§ Aim: Print the rows below exactly, everything from the line containing "948x553 pixels. How do I perform: Tap the Chambre" down to the line containing "point(381,234)", both included.

--- --- ---

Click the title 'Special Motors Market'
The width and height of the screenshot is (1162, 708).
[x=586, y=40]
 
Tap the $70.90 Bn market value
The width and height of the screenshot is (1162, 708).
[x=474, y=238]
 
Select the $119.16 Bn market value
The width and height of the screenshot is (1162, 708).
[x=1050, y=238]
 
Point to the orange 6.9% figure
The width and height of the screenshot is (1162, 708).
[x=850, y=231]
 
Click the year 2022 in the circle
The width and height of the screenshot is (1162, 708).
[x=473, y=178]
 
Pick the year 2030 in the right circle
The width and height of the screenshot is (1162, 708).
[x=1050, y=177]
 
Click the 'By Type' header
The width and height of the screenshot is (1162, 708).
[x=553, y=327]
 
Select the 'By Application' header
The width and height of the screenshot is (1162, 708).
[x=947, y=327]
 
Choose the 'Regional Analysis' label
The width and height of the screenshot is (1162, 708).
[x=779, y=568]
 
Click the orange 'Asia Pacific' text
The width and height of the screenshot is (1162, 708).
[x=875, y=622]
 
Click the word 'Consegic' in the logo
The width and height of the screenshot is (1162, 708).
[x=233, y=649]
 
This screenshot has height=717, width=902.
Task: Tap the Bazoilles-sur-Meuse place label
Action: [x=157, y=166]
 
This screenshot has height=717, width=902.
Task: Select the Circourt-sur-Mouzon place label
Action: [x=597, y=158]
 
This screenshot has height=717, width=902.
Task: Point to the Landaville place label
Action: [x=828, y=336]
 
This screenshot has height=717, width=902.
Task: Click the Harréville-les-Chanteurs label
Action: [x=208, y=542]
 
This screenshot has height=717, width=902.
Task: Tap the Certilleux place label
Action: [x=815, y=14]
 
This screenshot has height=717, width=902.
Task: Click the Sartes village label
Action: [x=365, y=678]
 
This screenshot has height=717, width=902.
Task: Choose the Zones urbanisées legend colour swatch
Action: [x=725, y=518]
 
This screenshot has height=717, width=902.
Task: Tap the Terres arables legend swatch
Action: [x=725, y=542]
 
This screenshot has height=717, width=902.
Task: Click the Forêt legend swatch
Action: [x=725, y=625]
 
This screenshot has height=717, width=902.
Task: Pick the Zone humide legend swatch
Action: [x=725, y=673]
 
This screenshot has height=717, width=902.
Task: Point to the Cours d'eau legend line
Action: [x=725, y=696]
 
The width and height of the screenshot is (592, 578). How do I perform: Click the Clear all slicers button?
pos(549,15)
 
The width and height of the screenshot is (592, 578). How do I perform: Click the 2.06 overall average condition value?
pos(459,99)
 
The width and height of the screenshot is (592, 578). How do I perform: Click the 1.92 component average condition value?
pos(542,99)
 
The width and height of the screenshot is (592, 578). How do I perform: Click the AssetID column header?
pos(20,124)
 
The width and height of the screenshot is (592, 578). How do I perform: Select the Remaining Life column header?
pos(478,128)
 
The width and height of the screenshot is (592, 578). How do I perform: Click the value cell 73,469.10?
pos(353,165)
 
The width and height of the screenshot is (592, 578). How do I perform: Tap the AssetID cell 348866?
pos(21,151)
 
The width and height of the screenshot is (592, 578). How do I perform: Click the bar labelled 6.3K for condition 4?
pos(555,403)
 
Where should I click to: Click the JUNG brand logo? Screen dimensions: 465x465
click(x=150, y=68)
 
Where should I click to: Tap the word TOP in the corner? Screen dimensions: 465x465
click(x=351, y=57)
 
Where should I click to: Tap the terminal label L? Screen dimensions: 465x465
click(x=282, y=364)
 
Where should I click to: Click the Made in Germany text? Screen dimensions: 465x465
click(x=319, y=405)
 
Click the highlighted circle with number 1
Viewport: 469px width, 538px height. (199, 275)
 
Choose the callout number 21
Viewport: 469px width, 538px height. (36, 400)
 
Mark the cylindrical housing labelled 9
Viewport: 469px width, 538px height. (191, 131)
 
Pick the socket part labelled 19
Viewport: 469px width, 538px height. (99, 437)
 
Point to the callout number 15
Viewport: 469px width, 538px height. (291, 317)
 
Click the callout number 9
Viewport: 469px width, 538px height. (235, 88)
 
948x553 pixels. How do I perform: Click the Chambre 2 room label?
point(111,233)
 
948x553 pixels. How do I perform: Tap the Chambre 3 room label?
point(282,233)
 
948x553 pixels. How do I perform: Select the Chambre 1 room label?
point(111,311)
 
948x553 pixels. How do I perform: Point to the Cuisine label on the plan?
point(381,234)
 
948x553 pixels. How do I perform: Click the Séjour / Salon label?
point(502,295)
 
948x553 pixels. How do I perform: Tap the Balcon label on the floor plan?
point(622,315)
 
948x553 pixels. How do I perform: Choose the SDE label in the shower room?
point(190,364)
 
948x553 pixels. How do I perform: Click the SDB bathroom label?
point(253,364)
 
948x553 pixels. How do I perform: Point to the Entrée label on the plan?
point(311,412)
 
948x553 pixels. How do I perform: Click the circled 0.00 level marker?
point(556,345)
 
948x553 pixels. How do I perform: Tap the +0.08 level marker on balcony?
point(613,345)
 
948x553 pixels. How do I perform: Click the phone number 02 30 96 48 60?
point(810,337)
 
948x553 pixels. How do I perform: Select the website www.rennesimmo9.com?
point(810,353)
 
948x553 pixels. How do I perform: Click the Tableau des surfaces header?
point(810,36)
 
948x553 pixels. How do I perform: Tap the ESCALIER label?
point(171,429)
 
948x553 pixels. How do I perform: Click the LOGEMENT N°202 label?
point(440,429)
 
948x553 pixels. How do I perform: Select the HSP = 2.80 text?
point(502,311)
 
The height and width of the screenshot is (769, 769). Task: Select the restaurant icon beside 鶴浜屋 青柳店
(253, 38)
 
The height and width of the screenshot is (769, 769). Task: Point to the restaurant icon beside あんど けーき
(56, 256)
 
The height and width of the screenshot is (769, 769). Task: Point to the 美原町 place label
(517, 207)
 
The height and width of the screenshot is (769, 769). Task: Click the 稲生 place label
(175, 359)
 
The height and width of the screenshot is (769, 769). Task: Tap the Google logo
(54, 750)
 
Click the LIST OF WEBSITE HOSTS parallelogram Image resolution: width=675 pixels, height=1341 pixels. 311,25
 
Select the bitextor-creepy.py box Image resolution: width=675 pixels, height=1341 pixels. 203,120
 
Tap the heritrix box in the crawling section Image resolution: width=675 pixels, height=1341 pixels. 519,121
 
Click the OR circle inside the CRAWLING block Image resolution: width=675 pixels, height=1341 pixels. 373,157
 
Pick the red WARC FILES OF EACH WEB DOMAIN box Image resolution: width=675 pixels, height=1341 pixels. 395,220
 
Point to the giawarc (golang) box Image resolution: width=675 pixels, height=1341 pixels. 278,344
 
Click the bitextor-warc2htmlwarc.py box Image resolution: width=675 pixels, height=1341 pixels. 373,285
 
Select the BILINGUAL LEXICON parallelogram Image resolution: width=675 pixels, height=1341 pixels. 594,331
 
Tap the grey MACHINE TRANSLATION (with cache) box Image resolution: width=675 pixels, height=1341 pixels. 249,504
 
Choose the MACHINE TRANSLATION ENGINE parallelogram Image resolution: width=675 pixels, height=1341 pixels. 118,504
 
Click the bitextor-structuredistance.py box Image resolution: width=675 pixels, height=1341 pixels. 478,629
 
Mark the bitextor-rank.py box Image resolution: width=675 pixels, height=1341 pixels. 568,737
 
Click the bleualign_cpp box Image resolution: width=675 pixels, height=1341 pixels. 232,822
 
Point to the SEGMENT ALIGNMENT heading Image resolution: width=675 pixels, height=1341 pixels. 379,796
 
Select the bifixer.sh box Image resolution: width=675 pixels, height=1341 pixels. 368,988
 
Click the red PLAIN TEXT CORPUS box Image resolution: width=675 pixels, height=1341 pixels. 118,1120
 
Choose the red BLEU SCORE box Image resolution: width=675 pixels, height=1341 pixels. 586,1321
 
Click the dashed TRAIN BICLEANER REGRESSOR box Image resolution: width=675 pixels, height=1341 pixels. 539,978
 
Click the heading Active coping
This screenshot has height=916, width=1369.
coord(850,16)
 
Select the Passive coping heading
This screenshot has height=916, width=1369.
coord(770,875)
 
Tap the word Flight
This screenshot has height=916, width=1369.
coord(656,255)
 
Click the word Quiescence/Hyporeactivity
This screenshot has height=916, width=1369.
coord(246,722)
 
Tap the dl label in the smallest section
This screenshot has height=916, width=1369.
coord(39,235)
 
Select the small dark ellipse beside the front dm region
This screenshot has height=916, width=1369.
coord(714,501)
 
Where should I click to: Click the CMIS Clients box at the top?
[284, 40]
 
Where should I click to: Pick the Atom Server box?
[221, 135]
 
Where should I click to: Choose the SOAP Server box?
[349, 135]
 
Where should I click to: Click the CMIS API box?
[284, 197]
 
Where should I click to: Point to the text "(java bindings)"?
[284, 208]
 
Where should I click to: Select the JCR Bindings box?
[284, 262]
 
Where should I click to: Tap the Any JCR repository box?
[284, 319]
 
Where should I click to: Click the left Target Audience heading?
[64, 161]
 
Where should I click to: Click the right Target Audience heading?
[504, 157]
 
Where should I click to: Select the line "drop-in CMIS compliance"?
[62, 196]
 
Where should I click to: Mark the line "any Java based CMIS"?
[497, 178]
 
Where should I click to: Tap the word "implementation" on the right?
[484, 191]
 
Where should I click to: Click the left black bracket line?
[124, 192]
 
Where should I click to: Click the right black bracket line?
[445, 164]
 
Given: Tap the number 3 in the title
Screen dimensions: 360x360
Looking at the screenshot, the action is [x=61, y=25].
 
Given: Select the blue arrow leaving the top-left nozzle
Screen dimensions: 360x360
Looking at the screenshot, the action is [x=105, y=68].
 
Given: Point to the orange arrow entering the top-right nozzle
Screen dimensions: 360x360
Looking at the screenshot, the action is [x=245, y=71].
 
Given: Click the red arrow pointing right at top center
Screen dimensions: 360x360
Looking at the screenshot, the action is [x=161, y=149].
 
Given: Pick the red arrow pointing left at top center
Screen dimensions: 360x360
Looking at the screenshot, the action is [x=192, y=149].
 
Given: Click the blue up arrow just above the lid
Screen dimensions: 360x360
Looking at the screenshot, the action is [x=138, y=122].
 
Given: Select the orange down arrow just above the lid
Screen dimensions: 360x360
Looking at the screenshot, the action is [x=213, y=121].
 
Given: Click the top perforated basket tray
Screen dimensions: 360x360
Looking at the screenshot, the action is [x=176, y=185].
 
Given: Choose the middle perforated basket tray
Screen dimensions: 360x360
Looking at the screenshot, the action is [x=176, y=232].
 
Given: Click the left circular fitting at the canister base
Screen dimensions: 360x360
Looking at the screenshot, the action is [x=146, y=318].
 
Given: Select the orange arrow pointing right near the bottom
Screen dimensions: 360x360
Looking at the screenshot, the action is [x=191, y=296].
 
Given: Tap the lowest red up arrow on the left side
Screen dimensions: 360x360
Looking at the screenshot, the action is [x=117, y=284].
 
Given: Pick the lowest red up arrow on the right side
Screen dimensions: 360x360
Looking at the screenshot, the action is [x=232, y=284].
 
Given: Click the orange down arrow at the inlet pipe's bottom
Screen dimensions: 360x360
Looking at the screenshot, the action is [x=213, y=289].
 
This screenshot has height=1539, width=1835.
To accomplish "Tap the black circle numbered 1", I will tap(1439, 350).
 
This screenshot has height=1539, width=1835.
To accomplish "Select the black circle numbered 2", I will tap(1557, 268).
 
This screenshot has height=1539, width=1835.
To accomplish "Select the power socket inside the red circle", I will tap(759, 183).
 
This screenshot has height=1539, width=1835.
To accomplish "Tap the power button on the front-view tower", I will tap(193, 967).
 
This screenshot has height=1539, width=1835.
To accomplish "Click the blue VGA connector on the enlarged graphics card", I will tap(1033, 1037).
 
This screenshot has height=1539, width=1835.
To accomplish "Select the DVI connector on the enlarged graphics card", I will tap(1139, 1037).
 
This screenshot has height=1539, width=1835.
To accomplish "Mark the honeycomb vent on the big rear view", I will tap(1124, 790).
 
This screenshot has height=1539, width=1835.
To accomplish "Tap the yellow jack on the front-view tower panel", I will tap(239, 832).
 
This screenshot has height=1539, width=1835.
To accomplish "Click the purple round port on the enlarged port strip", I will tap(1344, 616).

--- --- ---

§ The solution:
948x553 pixels. How do I perform: Tap the Chambre 3 room label?
point(282,233)
 
948x553 pixels. How do I perform: Select the Chambre 1 room label?
point(111,311)
 
948x553 pixels. How do I perform: Point to the Cuisine label on the plan?
point(381,234)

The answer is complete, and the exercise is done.